In response to a question from Representative Sarah Peake (D-Provincetown), Steven Clarke, Assistant Secretary for Energy for the state, said, “It is very hard to estimate the number of land-based turbines that would be located on the Cape to meet our goal of 500 megawatts of wind power by 2020. But 25 percent of our objective will be onshore, the balance offshore.”
Peake emphasized in her remarks, which were echoed by Representative Cleon Turner (D-Dennis) that “many of my constituents are concerned about keeping our natural beauty and skyline.” Considerable applause greeted those remarks.
Asked by Representative Timothy Madden (D-Nantucket), where in the legislation are statements that the final word in siting decisions will be stated by municipalities, Clarke assured him that the legislation is committed to establish uniform standards, and that towns can develop their own standards if they prefer. “I hope,” said Madden, “that the effort to streamline the permitting process for developers suggests a trend.”
Ann Canedy, a Barnstable Town Councilor, told the Committee she was opposed to the legislation. “It’s personal. The town has not taken a position. But Barnstable doesn’t need your legislation. We have our own standards for wind turbines and solar. Your bills take only a wink and a nod at the problems,” she declared.
Bourne Town Administrator Thomas Guerino spoke for his Board of Selectmen, who he said are opposed to the proposed legislation. “These are not good bills as currently written,” he said.

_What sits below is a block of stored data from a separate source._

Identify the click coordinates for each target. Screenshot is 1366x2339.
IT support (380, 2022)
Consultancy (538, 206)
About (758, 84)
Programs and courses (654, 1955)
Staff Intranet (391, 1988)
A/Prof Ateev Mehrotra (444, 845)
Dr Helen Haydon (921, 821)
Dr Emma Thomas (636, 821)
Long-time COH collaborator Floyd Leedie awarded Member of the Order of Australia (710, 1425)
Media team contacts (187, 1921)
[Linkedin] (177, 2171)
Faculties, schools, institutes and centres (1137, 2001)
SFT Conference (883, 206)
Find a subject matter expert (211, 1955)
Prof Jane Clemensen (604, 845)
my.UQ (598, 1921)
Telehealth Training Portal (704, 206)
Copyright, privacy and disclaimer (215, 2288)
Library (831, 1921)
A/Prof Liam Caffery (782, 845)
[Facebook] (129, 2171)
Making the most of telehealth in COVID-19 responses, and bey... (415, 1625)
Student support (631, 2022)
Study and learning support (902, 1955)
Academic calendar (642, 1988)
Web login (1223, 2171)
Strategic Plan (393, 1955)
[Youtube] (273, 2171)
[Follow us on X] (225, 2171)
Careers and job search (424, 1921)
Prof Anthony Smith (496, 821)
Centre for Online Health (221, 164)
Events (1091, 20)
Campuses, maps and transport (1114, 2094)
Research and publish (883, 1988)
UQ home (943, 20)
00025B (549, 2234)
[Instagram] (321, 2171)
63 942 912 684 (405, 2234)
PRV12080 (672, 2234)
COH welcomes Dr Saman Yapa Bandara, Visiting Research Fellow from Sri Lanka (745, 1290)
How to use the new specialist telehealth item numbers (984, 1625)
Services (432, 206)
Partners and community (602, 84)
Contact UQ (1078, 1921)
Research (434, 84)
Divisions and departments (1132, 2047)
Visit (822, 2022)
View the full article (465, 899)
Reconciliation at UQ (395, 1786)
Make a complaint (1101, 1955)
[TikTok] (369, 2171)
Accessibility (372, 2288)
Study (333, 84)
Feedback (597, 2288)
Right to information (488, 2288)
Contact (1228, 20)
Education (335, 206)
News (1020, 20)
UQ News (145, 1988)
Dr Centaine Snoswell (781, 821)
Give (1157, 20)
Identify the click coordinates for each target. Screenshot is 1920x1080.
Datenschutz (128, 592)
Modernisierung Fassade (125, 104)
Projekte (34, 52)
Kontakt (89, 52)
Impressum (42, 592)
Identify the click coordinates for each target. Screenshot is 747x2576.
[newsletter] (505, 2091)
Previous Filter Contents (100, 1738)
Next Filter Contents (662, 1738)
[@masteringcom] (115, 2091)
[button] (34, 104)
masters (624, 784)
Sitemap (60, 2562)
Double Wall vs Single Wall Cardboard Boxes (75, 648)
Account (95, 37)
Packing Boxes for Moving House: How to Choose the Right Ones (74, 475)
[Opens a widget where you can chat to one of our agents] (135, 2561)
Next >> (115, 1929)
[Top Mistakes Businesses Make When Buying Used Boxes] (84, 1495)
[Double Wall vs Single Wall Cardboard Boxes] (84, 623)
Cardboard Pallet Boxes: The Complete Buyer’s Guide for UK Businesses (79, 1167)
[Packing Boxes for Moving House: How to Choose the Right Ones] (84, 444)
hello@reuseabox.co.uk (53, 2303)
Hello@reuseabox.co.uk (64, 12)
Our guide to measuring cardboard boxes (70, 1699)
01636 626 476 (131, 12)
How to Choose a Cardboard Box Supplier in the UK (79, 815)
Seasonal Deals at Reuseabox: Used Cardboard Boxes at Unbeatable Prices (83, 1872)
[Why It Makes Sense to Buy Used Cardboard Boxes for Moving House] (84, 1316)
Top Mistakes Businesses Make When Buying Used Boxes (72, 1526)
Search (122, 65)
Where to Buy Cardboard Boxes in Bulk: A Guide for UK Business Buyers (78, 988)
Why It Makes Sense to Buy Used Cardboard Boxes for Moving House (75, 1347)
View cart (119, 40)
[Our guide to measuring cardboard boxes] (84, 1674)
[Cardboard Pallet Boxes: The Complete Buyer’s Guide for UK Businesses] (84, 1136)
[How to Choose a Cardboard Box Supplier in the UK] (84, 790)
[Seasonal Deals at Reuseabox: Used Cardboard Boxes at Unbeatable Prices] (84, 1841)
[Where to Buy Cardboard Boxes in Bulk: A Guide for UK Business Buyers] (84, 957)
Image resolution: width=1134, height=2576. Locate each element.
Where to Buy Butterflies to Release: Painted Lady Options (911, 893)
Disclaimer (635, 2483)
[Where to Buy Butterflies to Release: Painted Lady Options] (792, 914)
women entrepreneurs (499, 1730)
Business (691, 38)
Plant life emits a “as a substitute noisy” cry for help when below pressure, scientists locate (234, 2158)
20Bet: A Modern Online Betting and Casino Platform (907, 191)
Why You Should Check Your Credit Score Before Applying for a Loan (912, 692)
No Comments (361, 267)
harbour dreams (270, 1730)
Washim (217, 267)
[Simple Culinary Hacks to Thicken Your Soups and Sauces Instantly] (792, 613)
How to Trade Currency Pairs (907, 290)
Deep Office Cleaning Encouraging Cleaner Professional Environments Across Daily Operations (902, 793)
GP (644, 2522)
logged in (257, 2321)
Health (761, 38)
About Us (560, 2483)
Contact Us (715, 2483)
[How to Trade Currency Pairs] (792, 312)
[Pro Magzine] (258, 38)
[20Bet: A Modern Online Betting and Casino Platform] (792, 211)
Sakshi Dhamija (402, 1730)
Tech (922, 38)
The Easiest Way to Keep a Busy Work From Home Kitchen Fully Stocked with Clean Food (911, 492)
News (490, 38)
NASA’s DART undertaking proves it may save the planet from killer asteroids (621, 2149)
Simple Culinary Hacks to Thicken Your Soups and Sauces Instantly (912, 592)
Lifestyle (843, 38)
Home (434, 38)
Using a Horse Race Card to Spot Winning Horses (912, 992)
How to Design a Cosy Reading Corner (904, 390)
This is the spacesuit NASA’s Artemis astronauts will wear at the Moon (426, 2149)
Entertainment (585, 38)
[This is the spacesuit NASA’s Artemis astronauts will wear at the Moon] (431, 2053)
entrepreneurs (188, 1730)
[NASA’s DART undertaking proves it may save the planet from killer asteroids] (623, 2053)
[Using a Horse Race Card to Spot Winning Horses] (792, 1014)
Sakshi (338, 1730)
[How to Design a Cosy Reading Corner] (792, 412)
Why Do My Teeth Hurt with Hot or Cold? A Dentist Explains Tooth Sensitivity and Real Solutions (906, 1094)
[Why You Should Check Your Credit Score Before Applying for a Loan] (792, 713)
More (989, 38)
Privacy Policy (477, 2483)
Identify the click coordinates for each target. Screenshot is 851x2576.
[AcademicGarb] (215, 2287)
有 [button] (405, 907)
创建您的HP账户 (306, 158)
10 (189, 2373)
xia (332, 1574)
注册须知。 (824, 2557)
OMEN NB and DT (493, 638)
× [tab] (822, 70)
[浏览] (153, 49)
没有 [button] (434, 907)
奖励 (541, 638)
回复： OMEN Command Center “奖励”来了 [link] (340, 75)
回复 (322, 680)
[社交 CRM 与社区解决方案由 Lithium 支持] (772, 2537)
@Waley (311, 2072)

Dave Duffy, an Orleans Selectman and immediate past president of the Cape Cod Selectmen’s Association, said that the state’s cities and towns need wind energy standards. “The bills address this, and they are welcome,” he said. “But as they are presently written, they are no improvement on our Orleans in place process.”
First in line to testify was Neil Andersen of Falmouth, who was recognized by Representative John Keenan (D-Salem), the Committee CoChair. Andersen and David Moriarty, also of Falmouth, cited the severe physical problems and medical concerns sustained by residents of the several neighborhoods nearest to the three turbines that have been built in their town. He condemned his town administration “for short-cutting the process for reviewing the standards. We’ve had no voice in these decisions,” he complained.
Senator Dan Wolf (D-Harwich) asked a representative of the Conservation Law Foundation, who testified, “Does this legislation in any way remove the authority of a local community to say, ‘No’?” The affirmative answer clearly did not reassure most of the people in the auditorium.